# Mergemaster -iU



## Niatross (Oct 18, 2012)

I am upgrading from 8.3 to 9.0 (via source). I type "mergemaster -iU" and received the following message:


```
*** Creating the temporary root environment in /var/tmp/temproot
 *** /var/tmp/temproot ready for use
 *** Creating and populating directory structure in /var/tmp/temproot

+ ln -s ../var/named/etc/namedb /var/tmp/temproot/etc/namedb
+ ln -s mail/aliases /var/tmp/temproot/etc/aliases


*** Beginning comparison

   *** Checking /etc/rc.d for stale files

   *** The following files exist in /etc/rc.d but not in
          /var/tmp/temproot/etc/rc.d/:

auto_linklocal network_ipv6 nfsserver

         The presence of stale files in this directory can cause the
         dreaded unpredictable results, and therefore it is highly
         recommended that you delete them

   *** Delete them now? [n]
```

How do I answer this? What is it trying to tell me?

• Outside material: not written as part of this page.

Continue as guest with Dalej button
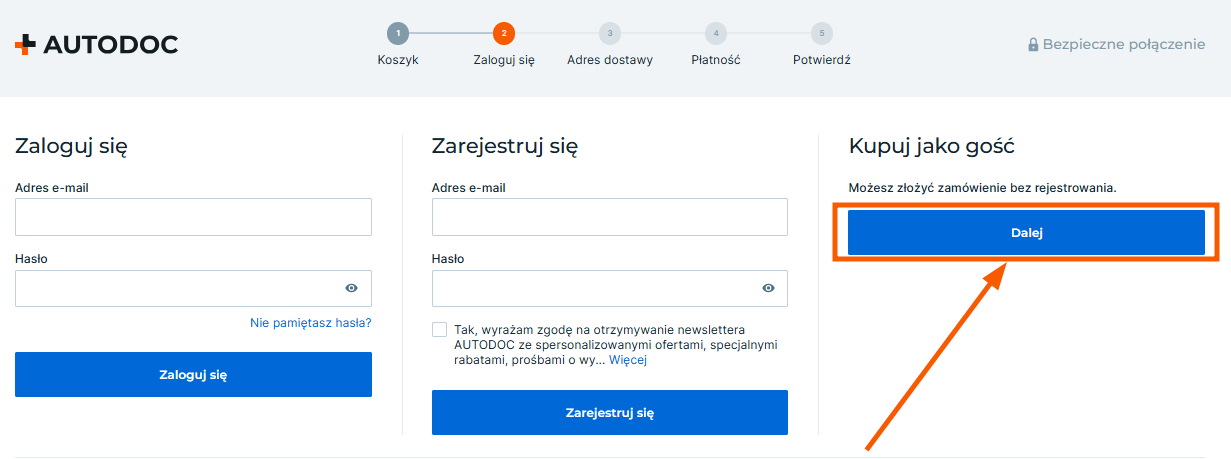coord(1026,232)
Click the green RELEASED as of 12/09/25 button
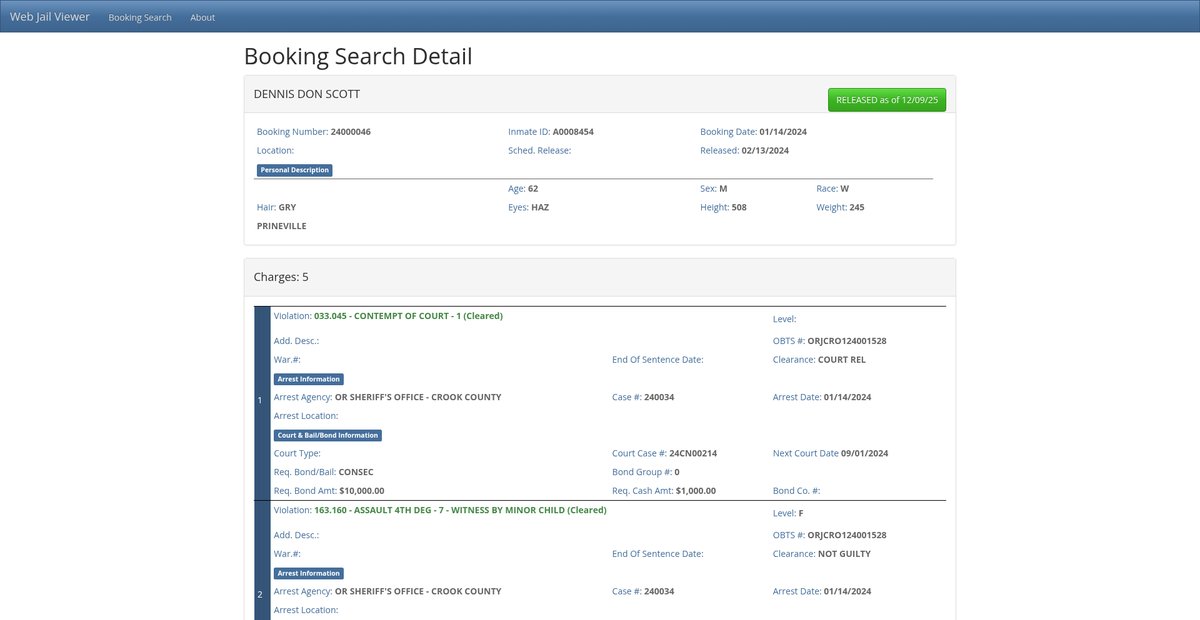 pyautogui.click(x=886, y=100)
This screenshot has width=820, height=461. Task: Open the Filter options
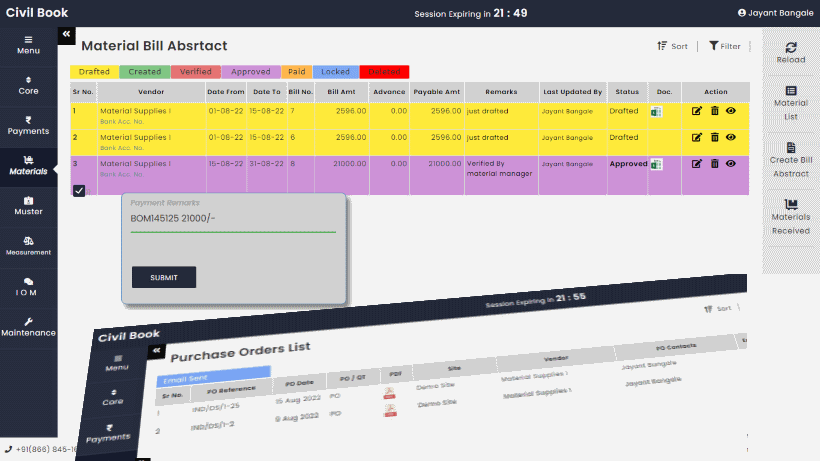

This is the first time I have run "mergemaster" to upgrade to a major version.
PS: I never received this type of message when I used "mergemaster" to upgrade to a minor version.


----------



## pkubaj (Oct 18, 2012)

Delete. It's a file that's present in 8.x, but has been removed in 9.x.

BTW upgrading to 9.0 is plainly stupid now that 9.1 is around the corner and 9.0 is supported until February.


----------



## wblock@ (Oct 18, 2012)

There are valid reasons to upgrade to 9.0.  OP may want to stick to -RELEASE versions only, and 9.1-RELEASE is not out yet.


----------



## mamalos (Oct 18, 2012)

And calling people's actions "stupid" is nor polite nor productive in any way. If someone has a different opinion than somebody else, they can use a whole repertoire of available terms that are not insulting.


----------